As Gabriel Thompson notes in his new book, “There’s No José Here,” the immigration debate is typically a debate of abstractions, focusing on wage trends or crime patterns rather than the lives of the individuals caught in the middle. Thompson offers his earnest new book as a modest corrective to that oversight. In it, he chronicles the lives of a handful of mostly Mexican-born denizens of Brooklyn as they struggle to make ends meet. Thompson suggests immigration laws, government bureaucracy, greedy landlords and the immigrants themselves all share some blame for the problems they face. But he doesn’t set out to offer a detailed analysis of their causes or suggest fixes.
Thompson is content to tell characters’ stories in the hope that it will open his readers’ minds about the complexities of the immigration debate. Each chapter focuses on a particular group of characters and a particular issue or event — a new housing problem, life in the sweatshop, the death of a young relative, adding up to an interesting collection of anecdotes rather than a tightly focused narrative.

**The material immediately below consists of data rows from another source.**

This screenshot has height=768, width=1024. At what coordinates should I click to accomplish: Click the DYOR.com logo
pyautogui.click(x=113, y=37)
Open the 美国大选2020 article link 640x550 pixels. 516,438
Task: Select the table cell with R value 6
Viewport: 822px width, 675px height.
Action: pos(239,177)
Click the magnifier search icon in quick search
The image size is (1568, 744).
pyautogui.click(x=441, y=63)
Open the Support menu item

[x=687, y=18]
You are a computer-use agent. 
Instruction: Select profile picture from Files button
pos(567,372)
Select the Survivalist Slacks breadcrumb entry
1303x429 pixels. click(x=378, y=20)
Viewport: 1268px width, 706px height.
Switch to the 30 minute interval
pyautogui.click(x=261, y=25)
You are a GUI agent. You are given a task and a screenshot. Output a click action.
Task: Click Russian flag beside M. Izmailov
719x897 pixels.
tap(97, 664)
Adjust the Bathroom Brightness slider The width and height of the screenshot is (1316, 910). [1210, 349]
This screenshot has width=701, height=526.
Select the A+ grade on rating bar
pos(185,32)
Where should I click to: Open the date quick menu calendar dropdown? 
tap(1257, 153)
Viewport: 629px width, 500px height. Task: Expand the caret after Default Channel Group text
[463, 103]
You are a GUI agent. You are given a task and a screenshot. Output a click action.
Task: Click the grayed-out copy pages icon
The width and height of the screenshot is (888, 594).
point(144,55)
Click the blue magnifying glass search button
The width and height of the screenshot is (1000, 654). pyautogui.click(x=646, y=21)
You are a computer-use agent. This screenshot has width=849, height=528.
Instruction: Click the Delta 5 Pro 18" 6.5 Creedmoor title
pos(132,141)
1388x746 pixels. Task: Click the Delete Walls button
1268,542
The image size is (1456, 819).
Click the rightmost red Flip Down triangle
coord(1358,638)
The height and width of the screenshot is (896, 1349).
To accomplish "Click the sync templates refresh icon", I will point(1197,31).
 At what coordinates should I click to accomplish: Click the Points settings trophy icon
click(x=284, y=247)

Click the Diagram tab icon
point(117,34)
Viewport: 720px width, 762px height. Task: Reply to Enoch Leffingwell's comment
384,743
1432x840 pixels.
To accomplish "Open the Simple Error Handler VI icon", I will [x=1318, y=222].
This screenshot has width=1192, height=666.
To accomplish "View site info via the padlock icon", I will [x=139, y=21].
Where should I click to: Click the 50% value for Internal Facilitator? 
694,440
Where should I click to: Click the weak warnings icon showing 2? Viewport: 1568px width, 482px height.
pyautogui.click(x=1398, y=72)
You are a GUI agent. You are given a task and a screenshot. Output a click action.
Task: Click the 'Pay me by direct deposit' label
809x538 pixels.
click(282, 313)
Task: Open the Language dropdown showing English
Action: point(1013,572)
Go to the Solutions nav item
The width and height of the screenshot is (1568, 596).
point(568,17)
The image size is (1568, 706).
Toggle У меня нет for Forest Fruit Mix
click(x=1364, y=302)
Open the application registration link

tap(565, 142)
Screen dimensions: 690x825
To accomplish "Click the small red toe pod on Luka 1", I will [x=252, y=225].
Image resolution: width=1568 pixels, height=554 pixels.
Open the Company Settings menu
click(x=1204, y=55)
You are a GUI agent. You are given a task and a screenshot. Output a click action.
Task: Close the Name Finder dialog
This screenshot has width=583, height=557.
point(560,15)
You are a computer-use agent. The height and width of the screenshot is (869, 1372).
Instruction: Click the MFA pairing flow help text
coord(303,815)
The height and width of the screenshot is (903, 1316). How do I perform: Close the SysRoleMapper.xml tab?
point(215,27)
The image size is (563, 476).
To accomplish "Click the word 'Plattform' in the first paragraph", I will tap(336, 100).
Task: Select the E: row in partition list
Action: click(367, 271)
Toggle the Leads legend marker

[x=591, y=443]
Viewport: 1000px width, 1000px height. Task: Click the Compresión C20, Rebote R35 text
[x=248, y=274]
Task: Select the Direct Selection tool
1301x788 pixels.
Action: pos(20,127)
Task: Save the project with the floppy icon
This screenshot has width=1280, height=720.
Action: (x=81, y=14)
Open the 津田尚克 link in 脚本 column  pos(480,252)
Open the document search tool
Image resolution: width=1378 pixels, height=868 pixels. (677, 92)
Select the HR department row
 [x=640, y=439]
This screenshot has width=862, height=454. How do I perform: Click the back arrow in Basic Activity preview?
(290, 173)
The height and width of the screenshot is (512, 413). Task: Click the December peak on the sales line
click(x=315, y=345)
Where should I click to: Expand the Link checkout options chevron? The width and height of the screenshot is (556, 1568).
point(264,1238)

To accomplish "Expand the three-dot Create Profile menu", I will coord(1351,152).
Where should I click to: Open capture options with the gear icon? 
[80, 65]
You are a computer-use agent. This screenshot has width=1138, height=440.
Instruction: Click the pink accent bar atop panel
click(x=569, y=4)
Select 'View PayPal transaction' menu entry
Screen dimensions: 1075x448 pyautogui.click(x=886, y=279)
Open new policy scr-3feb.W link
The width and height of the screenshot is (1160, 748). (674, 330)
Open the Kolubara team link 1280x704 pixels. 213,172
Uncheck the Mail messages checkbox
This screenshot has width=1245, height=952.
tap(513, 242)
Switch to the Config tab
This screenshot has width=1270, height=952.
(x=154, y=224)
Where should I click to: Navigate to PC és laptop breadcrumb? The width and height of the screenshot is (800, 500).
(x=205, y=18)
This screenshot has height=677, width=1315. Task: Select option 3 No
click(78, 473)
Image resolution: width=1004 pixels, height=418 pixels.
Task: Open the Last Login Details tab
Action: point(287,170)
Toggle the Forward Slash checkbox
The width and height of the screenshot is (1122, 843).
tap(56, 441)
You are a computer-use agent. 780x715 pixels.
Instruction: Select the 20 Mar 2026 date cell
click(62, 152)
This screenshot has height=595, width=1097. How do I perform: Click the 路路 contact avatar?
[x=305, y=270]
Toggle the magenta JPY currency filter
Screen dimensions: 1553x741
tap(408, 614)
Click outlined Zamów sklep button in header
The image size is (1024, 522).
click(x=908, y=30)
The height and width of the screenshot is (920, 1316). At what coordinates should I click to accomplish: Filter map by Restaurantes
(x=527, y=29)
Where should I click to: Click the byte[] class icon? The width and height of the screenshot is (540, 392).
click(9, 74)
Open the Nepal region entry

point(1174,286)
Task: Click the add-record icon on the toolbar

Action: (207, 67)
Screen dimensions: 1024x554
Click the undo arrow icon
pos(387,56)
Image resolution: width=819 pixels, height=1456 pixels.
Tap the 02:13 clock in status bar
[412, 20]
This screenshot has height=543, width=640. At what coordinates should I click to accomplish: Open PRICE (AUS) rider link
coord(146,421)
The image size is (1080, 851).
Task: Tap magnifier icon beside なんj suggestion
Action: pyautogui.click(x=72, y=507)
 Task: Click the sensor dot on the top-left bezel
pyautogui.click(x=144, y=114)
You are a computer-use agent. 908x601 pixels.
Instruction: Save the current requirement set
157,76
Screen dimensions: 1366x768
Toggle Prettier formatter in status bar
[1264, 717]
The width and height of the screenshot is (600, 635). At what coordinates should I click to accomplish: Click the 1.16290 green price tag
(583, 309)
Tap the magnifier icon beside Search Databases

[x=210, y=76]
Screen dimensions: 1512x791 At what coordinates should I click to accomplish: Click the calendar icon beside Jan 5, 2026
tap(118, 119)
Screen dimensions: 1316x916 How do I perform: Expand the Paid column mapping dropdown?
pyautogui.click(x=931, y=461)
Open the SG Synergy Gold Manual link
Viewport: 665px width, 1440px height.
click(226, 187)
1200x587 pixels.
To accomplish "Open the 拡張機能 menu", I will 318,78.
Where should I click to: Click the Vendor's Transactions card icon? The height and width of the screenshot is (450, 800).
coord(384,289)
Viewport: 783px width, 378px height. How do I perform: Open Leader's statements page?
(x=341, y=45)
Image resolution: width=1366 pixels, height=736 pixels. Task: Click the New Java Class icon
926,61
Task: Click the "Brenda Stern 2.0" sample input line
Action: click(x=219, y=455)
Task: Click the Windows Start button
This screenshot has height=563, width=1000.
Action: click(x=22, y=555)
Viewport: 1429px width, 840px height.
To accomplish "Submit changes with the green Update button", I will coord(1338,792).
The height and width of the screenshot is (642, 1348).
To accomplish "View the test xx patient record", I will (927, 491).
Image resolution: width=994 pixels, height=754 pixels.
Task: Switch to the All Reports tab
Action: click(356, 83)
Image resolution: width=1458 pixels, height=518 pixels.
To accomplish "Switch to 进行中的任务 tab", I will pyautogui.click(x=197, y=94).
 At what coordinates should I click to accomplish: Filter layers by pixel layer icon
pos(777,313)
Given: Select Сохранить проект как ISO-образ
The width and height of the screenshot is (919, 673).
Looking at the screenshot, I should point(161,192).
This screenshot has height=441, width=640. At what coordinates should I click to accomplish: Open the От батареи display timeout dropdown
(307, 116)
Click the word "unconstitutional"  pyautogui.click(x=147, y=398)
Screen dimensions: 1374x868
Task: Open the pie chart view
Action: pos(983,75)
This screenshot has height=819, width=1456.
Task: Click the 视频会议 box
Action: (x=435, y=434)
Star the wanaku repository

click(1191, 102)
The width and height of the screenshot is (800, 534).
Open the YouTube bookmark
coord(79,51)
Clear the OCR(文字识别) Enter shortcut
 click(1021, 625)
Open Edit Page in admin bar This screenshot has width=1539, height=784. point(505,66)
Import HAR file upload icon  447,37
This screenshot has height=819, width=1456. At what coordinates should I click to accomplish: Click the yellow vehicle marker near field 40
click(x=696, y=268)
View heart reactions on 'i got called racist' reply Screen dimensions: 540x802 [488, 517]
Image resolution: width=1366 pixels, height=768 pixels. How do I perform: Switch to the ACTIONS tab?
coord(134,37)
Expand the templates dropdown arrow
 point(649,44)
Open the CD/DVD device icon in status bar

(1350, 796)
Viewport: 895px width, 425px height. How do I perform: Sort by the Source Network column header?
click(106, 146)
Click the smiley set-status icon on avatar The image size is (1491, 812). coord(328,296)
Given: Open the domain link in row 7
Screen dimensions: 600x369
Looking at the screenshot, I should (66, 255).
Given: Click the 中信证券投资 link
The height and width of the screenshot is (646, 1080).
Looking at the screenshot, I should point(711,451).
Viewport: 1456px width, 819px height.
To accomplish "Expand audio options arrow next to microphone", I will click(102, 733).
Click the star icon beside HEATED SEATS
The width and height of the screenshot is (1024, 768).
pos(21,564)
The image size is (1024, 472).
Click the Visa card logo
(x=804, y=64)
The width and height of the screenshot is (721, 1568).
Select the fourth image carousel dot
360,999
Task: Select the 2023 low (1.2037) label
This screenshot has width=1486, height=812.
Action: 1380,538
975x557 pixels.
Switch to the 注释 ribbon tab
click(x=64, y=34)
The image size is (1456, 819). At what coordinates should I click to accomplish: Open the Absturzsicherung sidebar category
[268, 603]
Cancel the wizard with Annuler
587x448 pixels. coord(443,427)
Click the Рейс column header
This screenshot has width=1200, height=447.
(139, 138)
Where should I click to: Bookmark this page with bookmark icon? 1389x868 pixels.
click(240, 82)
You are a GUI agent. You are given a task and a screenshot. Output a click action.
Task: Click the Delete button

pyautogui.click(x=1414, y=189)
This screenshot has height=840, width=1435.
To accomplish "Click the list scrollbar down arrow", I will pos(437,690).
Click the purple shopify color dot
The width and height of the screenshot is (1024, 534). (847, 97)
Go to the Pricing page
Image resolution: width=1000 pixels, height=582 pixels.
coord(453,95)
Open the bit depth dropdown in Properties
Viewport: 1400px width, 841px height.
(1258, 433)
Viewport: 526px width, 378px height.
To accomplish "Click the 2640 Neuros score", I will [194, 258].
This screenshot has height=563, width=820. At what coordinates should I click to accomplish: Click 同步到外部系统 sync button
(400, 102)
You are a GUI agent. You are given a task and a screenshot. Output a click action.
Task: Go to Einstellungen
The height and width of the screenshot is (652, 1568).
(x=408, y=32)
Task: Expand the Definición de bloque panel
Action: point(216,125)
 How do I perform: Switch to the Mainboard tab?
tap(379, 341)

Enrique, a barrel-chested, fast-talking, big-hearted livery cab driver in Bedford-Stuyvesant is Thompson’s primary focus. (He doesn’t offer their last names, since many of the characters have been or are currently undocumented.) Thompson tags along on harrowing fare rides, chatting in Spanish in the front seat as Enrique chronicles his latest housing problem or complaint about his stepson, whom Enrique sees as wasting the privileges given him as a U.S. citizen.
Thompson’s biggest contribution is illustrating how the lack of legal working papers actually affects the lives of Enrique and other Mexican immigrants. Entering the country is barely a nuisance for them, but their lack of documentation makes their lives here harder in countless other ways. They are taken advantage of by one landlord after another, repeatedly moving from apartment to apartment only to confront more lead paint, rats and broken boilers. Landlords routinely threaten to turn them in to immigration authorities, or simply ignore their complaints.
Thompson’s characters work hard, but their wages are uniformly appalling. Enrique often works seven days a week, sometimes sleeping in his car between shifts. His girlfriend Juana makes just $1.00 an hour in a Brooklyn sweatshop. When their family flees one particularly rotten apartment, they find themselves living with relatives on Long Island, outside New York City, and Enrique has to choose between trying to get a livery cab license there or commuting back to his car service job in Brooklyn. He chooses the latter, adding several hours onto his work day.
To the author’s credit, the characters in his book are richly drawn and full of quirks and conflicted opinions. They are hardworking, proud and resourceful, but also sometimes reckless and outright looking for trouble. They can also be quite entertaining. When Angela, a profanity-spewing, four-foot-tall grandmother in rural Mexico, complains her children in the United States aren’t sending her enough money, it falls to Thompson to tell her what rent costs in New York. “Eleven thousand pesos? For each month?” she says. “Why in God’s name would anyone want to live there?” Eleven thousand pesos is about $1,000.
Thompson clearly loves working-class Mexican culture and is keenly aware of how alien it is to him, a tall, pasty college-educated gringo. As he checks for scorpions in his shoes in Mexico, or silently worries that Juana will give birth during a breakneck road trip, Thompson is constantly noting that his Mexican friends are bolder and tougher than he is.
But Thompson’s book is limited significantly by the nature of his project. He largely picks his subjects as they present themselves to him in his work as a Brooklyn-based activist and organizer focused on lead paint issues. This is not a comprehensive investigation into a little-known subculture, like Bill Buford running with English soccer hooligans in “Among the Thugs” or Barbara Ehrenreich delving neck-deep into the world below the poverty line in “Nickel and Dimed.”
Instead, “There’s No José Here” is the product of a well-meaning writer interviewing his immigrant friends and acquaintances. It’s an enjoyable and often eye-opening book, and would be an effective rejoinder to anyone who thinks the immigration debate is about facts and figures, not real people.